+++ Given records
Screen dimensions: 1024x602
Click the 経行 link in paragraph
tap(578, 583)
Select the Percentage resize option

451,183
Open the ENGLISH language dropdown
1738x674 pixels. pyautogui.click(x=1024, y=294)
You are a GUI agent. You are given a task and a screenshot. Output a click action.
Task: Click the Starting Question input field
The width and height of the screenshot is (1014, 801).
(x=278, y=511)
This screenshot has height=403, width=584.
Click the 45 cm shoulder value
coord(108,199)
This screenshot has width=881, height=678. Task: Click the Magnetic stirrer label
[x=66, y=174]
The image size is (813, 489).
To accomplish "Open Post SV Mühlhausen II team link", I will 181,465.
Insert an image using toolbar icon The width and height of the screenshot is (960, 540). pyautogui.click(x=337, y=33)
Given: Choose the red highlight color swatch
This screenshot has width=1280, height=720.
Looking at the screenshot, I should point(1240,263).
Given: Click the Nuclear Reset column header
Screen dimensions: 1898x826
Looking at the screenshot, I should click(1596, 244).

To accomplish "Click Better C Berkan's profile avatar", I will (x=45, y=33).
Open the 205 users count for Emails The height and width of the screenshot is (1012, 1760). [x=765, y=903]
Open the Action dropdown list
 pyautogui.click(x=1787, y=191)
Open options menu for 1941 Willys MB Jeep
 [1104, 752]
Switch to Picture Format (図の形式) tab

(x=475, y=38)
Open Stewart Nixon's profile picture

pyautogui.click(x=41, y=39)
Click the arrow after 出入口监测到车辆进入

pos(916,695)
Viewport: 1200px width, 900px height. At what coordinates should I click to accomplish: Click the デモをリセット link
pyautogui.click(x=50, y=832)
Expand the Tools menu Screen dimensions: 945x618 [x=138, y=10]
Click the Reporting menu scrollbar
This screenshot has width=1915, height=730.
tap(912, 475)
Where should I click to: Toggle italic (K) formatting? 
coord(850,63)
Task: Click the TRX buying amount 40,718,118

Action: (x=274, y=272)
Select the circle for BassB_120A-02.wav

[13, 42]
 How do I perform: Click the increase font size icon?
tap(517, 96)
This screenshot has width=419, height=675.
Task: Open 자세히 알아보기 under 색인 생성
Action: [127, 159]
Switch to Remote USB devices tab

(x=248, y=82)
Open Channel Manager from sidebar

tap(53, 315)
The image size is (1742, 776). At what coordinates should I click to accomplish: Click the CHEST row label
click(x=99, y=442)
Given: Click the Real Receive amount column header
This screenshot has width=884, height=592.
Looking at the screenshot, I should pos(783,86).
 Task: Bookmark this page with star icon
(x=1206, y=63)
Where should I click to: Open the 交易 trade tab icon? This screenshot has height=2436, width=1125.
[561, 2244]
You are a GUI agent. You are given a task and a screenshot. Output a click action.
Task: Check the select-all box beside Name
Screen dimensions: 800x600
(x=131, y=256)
++++++
If a line of the data holds the string "header", list it.

Given: Click the Nuclear Reset column header
Given: Click the Real Receive amount column header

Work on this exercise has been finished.